Some anniversaries need to be marked, not as celebrations, but as reminders of the inhumanity that humankind is capable of.

A photo of the brick buildings of Auschwitz concentration camp in Poland, surrounded by high barbed wire fencing.
Auschwtiz-Birkenau, Poland
Credit: Jean Carlo Emer on Unsplash
Published On: January 31, 2020

I was at a congregation’s anniversary service last Sunday. It was a happy occasion with good preaching and special music during worship, and a turkey dinner the night before. It is good to celebrate anniversaries and birthdays. It is good to remember all that we are grateful for in the life of a community or an individual.

Some anniversaries need to be marked, not as celebrations, but as reminders of the inhumanity that humankind is capable of.

This week marked 75 years since the liberation of the concentration camp Auschwitz-Birkenau. World leaders, including Canada’s Governor General, gathered in Jerusalem to mark the occasion, and to remember something that must never be forgotten.

I found myself remembering our visit to Yad Vashem, the World Holocaust Remembrance Center, on a trip to Jerusalem a few years ago. Our guide, knowing that we were a church group, made a point of telling us about some of the Nazis responsible for the death camps who professed to be Christians. I am still haunted by that, unable to make any sense of it.

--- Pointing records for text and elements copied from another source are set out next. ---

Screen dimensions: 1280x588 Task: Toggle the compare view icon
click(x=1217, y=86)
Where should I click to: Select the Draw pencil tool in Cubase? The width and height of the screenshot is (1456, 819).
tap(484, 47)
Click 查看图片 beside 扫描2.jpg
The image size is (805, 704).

The horrible anniversary was also marked this week by visits to the former camp at Auschwitz by some of those who were prisoners there. Those still living were children at the time, children who were separated from their families, children who somehow survived when their parents, siblings, grandparents, cousins—in many cases their whole families—died. Some died through mass executions, some from starvation, others from disease. Media coverage of some of the survivors who are Canadians showed elderly hands holding long preserved pictures of murdered family members, and numbers tattooed on fragile forearms.

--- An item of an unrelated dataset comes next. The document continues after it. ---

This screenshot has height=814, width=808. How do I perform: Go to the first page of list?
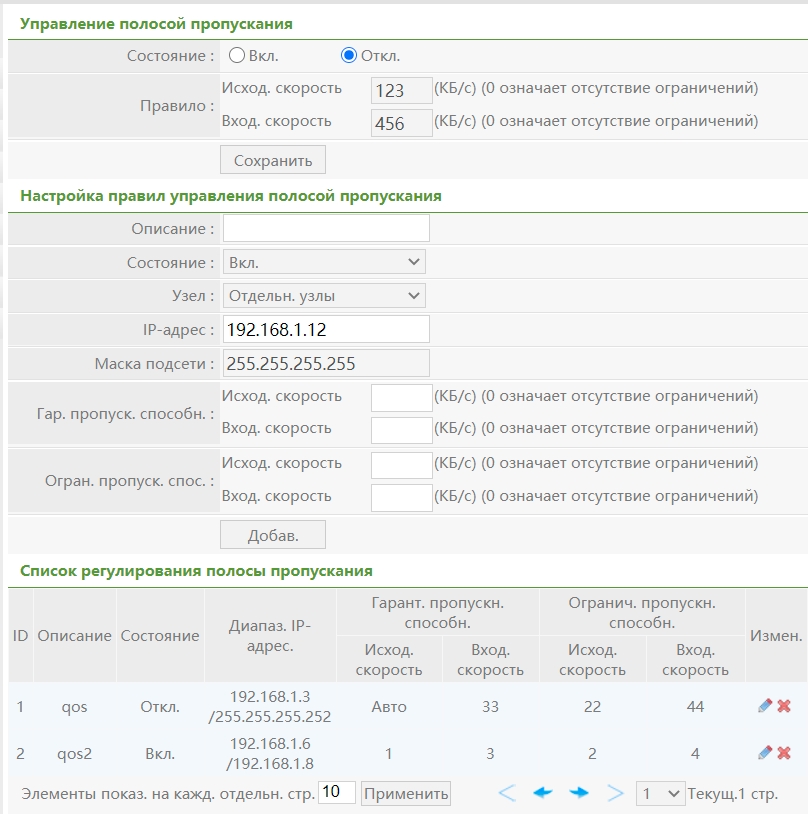pos(507,793)
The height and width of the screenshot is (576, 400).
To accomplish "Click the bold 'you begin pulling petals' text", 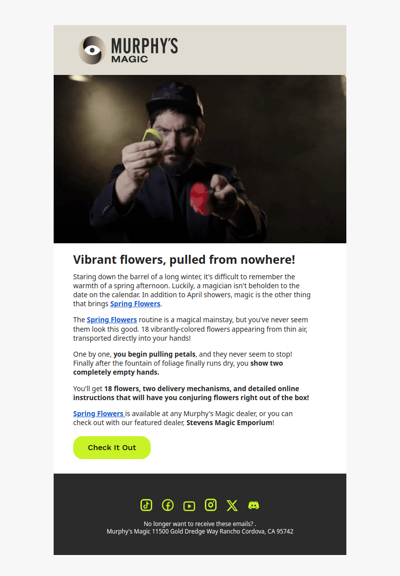I will click(154, 354).
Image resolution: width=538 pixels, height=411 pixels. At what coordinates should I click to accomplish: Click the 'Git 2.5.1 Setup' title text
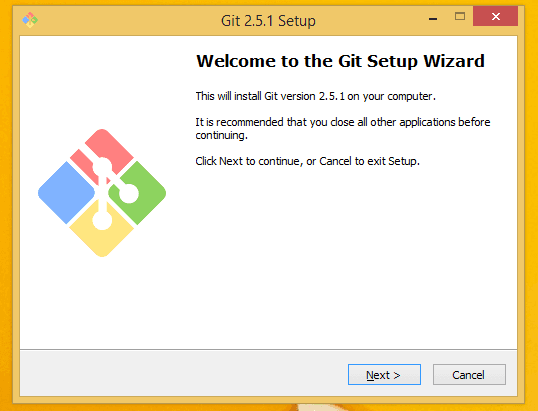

One article I read, by the child of Holocaust survivors, told of how they never spoke of their experiences. Ever. Life continued on, and new lives were built, yet some level of disquiet—of fear—was always there, and is still there for the next generation.

In hearing of such things, I know that I can never fully comprehend the experiences and the pain. What I can do is accept the need to honour the suffering, and all suffering that has been and still is, wrought by human beings against one another.

Facing things so terrible and confusing, I share these words of hope from A Song of Faith:

We place our hope in God.
We sing of a life beyond life
and a future good beyond imagining:
a new heaven and a new earth,
the end of sorrow, pain, and tears…


Blessings,

Nora

 — Nora Sanders is General Secretary of The United Church of Canada.